Passage shown
California market exposure could be impacted by a second wave and US-China relations.
TOL is quite heavily exposed to the California market with annual sales of more than $2,100 million or more than 30% of group revenue coming from that market. Luxury housing momentum in the state has bounced strongly, especially in key cities such as LA, where in June, one saw luxury housing deals of over $2 million increase by c.34% YoY compared to a -48.5% YoY decline in May. So far, so good. But, as I mentioned in my tweet below, the pace of growth of infections in the state relative to some of the other regions is a real cause for worry and may put the brakes on recent momentum.
The other risk which I don't think the market has quite digested is the worsening US-China relations. Now, as you know, property demand and luxury property demand, in particular, don't just come from the domestic populace alone. There is often a significant contingent of international Asian investors that are quite instrumental in driving demand and propping up luxury home prices. In fact, the Chairman of TOL had previously acknowledged that Chinese buyers tend to have a predilection for owning property in California - in the belts of Orange County and Southern California. It is believed that c.22% of homes sold in California are sold to foreign investors. Even before the health pandemic, one has already seen the Chinese government curb international investments, and the recent tussle between the two countries may likely temper appetite from this class of foreign investors.

Records from a data source
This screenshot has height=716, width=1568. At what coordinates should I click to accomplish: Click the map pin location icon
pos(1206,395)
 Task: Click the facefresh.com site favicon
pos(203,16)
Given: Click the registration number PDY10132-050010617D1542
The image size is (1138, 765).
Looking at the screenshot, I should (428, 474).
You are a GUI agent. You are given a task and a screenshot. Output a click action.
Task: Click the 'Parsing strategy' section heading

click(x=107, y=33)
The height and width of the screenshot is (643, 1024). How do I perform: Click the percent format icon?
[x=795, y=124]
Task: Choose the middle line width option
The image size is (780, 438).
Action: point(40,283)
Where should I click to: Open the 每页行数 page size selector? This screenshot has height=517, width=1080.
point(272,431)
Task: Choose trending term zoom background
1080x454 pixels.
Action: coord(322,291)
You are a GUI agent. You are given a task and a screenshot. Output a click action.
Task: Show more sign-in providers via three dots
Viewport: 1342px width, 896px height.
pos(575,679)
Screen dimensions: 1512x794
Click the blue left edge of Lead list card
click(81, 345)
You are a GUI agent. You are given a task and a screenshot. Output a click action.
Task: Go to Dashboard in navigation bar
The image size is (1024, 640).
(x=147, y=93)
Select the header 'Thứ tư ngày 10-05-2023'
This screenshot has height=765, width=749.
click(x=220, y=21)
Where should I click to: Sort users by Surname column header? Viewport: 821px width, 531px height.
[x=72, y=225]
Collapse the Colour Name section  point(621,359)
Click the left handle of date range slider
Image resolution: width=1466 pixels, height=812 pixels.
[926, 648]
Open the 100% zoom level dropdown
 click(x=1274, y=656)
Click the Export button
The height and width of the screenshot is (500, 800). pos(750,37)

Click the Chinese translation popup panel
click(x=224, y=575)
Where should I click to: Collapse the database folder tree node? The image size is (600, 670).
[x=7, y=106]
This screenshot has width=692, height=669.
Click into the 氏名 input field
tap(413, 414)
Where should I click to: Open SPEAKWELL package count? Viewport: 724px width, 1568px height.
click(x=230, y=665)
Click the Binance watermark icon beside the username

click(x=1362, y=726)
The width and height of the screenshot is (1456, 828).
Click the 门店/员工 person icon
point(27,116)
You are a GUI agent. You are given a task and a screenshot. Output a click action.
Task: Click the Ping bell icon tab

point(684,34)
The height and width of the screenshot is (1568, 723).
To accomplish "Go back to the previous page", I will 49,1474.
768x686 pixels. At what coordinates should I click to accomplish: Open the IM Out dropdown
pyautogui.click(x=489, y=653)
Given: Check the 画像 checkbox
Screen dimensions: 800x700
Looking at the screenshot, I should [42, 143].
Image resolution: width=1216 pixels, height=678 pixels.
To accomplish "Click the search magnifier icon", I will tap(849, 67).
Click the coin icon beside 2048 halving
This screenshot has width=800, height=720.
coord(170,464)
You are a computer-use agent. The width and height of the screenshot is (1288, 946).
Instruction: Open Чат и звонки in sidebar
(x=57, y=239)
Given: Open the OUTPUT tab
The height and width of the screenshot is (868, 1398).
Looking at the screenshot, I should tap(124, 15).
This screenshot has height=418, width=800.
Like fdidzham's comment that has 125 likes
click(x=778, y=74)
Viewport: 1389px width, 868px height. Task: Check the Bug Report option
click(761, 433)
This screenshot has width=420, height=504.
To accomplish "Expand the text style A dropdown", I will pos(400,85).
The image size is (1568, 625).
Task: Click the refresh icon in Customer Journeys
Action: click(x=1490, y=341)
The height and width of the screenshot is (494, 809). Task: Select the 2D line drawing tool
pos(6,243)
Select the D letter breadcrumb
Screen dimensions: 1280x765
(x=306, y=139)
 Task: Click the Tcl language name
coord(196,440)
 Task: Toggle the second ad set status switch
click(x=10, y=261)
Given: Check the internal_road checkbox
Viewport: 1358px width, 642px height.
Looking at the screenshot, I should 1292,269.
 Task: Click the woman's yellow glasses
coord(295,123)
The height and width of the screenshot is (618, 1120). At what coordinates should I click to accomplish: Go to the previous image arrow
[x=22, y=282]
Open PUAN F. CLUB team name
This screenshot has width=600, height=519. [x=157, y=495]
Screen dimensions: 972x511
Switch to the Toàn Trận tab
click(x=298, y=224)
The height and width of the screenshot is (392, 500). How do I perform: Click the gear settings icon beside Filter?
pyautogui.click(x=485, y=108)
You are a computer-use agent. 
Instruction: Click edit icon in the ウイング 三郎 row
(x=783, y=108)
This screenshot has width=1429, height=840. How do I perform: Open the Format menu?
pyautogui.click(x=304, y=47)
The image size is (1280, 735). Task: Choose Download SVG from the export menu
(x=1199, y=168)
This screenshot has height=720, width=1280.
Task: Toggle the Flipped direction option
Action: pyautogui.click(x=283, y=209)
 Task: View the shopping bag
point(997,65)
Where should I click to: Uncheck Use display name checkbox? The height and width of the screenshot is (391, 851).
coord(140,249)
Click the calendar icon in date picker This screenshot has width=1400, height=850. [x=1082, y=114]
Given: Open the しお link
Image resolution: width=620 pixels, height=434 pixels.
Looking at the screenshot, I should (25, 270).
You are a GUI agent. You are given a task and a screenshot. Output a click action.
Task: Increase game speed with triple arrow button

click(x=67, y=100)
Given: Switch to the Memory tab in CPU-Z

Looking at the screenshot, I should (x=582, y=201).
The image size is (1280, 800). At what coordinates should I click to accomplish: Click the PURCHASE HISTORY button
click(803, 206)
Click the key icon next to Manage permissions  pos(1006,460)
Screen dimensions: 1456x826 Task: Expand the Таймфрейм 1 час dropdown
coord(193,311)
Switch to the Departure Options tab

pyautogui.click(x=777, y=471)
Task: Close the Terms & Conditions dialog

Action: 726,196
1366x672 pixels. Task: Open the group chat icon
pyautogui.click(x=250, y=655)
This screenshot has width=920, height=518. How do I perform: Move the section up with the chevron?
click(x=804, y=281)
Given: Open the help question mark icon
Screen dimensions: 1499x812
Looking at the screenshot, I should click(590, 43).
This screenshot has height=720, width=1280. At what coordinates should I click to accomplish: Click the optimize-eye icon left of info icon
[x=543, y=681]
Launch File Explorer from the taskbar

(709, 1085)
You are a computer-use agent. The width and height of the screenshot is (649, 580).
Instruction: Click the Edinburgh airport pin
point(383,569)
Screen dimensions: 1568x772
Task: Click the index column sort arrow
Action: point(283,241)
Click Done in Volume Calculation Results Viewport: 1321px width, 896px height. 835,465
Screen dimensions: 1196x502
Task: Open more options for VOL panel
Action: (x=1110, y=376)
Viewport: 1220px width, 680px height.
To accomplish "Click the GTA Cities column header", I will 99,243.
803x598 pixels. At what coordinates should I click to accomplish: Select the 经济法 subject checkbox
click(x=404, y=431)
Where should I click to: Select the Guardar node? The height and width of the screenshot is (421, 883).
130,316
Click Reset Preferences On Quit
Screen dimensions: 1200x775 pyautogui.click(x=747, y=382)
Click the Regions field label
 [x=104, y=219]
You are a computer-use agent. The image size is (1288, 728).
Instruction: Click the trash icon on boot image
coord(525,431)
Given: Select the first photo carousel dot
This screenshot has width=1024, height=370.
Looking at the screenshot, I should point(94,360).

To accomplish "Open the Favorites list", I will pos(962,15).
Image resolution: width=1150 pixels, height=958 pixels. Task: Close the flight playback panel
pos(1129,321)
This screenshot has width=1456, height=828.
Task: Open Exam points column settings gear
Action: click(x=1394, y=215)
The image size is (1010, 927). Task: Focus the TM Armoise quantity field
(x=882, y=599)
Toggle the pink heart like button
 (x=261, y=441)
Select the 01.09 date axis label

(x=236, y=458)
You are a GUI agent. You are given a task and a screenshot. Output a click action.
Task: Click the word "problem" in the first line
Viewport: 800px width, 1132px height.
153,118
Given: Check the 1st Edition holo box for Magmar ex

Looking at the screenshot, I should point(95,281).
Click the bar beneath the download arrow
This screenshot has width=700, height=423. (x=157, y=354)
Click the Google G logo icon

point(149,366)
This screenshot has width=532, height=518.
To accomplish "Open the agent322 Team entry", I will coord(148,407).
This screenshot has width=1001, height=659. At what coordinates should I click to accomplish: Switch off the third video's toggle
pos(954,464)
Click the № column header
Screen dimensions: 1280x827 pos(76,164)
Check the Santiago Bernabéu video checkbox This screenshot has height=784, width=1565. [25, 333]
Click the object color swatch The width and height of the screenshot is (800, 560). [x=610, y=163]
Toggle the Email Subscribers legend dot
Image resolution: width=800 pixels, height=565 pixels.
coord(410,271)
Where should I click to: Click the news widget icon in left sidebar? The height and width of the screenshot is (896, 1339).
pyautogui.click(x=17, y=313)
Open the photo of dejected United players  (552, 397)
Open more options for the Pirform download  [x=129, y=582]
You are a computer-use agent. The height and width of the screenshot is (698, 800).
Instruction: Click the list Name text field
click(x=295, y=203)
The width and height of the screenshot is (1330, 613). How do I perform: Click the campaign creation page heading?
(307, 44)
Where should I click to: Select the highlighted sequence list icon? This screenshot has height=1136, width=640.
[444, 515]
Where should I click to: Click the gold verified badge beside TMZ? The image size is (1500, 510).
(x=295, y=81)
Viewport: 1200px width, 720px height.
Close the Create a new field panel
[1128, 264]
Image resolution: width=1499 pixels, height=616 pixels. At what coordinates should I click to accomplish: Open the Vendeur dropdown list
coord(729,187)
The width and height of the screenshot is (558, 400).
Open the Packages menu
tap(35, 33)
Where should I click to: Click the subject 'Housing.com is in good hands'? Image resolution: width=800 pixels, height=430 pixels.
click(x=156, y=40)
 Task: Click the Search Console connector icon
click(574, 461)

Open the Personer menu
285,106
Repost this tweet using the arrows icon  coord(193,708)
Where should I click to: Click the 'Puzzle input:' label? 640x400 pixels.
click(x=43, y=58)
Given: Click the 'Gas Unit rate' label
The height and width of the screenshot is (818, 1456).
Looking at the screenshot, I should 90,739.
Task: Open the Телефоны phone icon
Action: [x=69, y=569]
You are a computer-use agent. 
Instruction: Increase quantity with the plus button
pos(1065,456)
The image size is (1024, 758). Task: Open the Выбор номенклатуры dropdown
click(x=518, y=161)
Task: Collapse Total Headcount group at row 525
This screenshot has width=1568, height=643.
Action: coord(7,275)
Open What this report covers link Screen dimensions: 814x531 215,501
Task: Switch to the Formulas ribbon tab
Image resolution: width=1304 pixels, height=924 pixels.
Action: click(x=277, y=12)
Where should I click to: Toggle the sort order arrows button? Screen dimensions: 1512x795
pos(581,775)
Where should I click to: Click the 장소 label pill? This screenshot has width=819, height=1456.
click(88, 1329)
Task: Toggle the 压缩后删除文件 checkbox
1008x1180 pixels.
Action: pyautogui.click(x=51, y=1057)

Your assignment
Resume the passage on TOL's California market exposure, starting after its final sentence. The records are not needed for this.

Answer for the task
Spike in lumber prices
Subscribers of the Lead-Lag report will note the importance I attach to lumber prices as a risk-on/risk-off indicator by virtue of its role in house building. Regardless of its risk measuring qualities, there's no doubt that it will likely burn a hole in TOL's pockets, as prices have doubled since April, and the commodity is now incidentally the top-performing raw material in 2020. TOL's gross margins in the current and next quarter could be affected by this.
Jumbo mortgages will likely slow
It's worth noting that a lot of these luxury houses get financed via jumbo mortgages (provided to wealthy borrowers). For banks, the risks associated with jumbo mortgages (>$510,400) are sizable, as it cannot be sold to Fannie Mae or Freddie Mac, and these loans are often kept on banks' books, rather than sold in the secondary market. The banks attempt to mitigate the high risk by asking for a higher down payment. Crucially, these jumbo mortgages don't receive any forbearance benefit under the CARES Act whereby homeowners can request for 12 months of postponed mortgage payments. Under the current circumstances, I believe that banks will look to curb enthusiasm for this product. During the previous housing crisis in 2009, delinquency rates on jumbos had tripled and by February 2010, one in ten jumbos were 'seriously delinquent (arrears of >60 days). Attempts to put off buyers are being reflected in the 30-year jumbo mortgage rate which is currently c.40bps more than the average rate on normal conforming mortgages (source: Bankrate). This is in contrast to the conditions that were prevalent from 2015 until early Q2 this year when rates on jumbos were lower than or equal to conforming mortgages (which are backed by Fannie Mae and Freddie Mac). The reason I bring this up is that about 25% of TOL's houses are financed via jumbo mortgages, and we may see some slowdown here.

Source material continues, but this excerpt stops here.